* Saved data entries
────────────────

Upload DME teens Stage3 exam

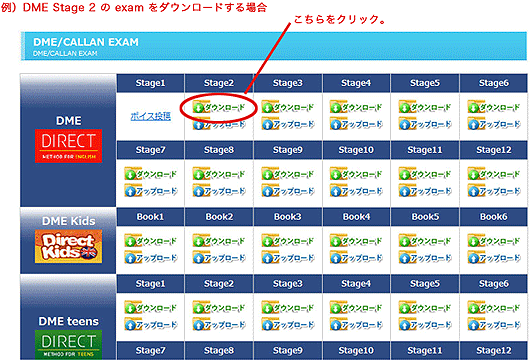pyautogui.click(x=288, y=325)
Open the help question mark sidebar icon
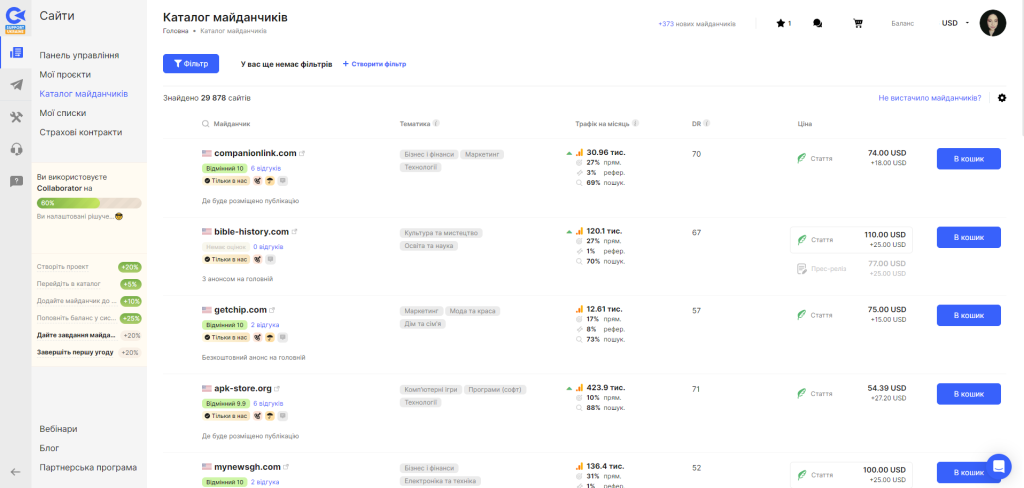The height and width of the screenshot is (488, 1024). [x=16, y=181]
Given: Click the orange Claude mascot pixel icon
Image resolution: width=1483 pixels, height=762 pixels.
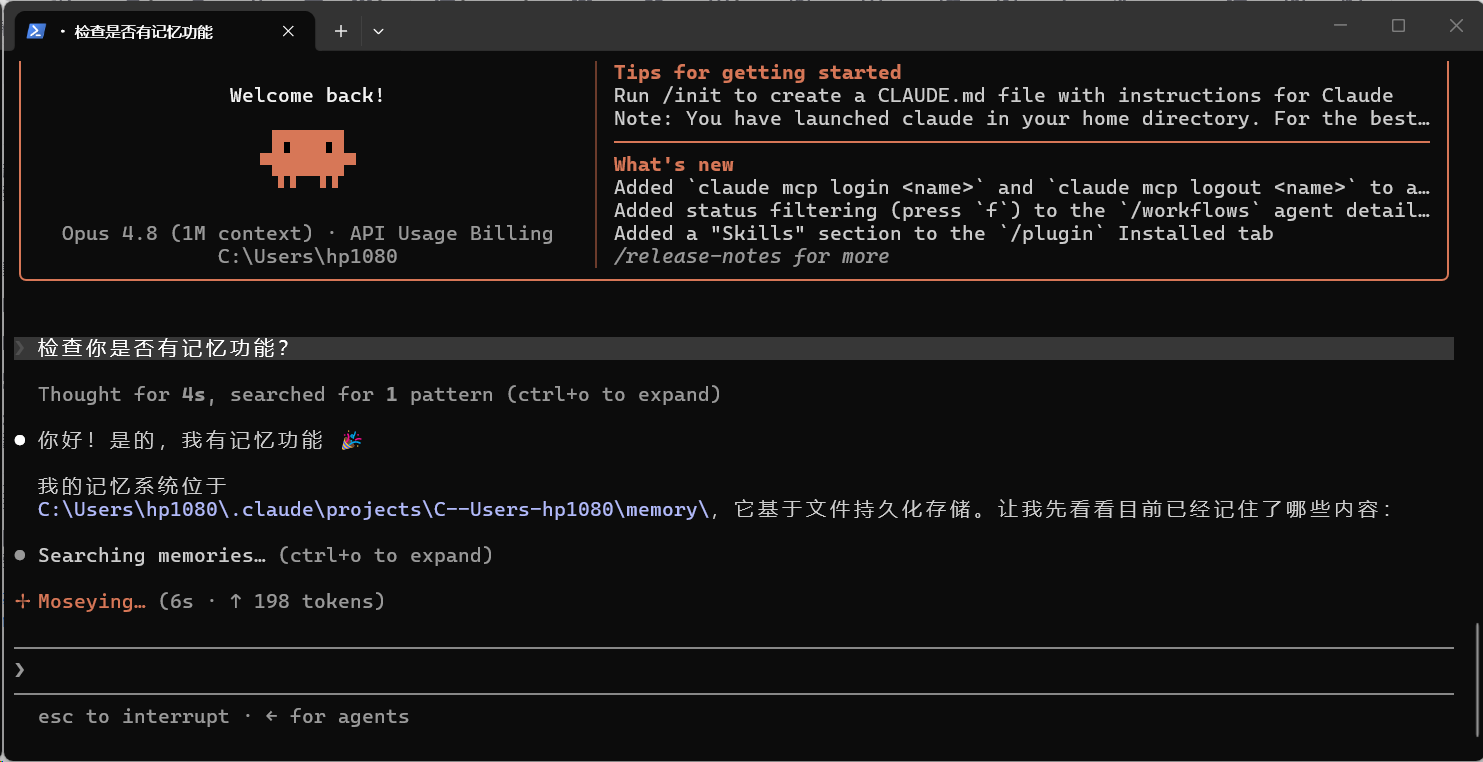Looking at the screenshot, I should (x=308, y=158).
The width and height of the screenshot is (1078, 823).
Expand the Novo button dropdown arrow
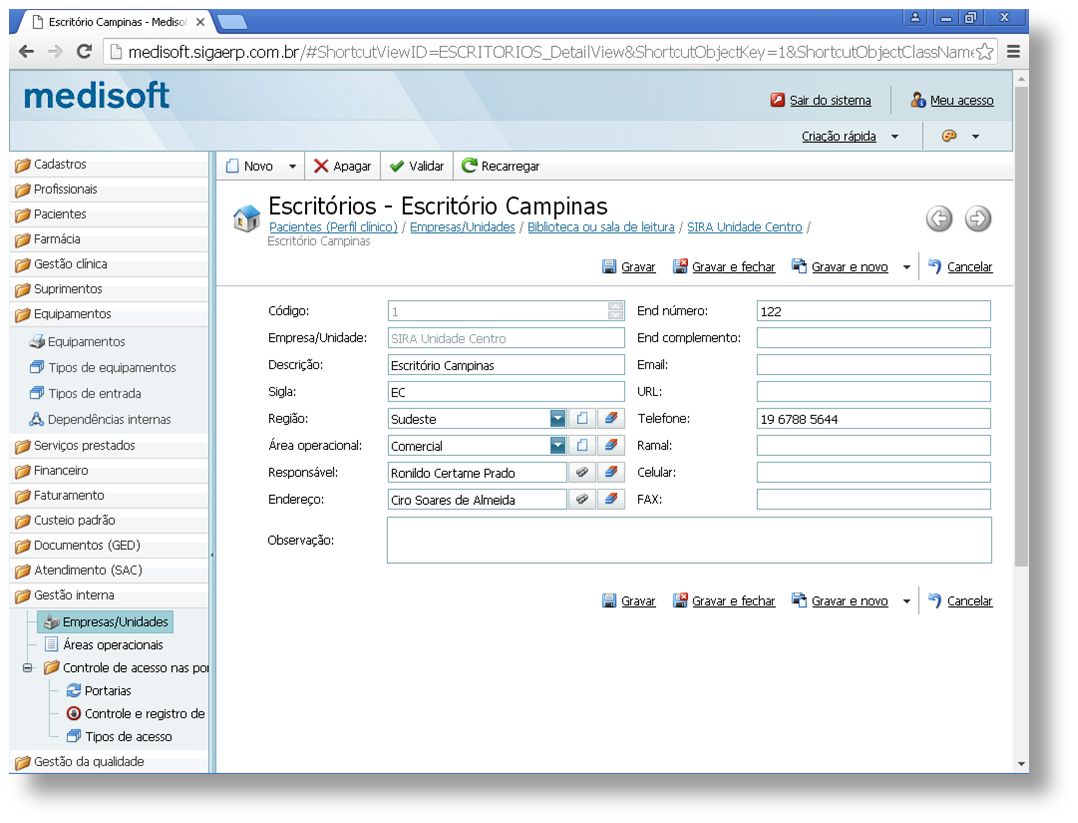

────────────────

* TASK
Pictures are not part of the copy. Return every record exactly.

* EXERCISE RESULT
Upload DME teens Stage3 exam

pyautogui.click(x=288, y=325)
Open the help question mark sidebar icon
The height and width of the screenshot is (488, 1024). [x=16, y=181]
Given: Click the orange Claude mascot pixel icon
Image resolution: width=1483 pixels, height=762 pixels.
Looking at the screenshot, I should (x=308, y=158).
The width and height of the screenshot is (1078, 823).
Expand the Novo button dropdown arrow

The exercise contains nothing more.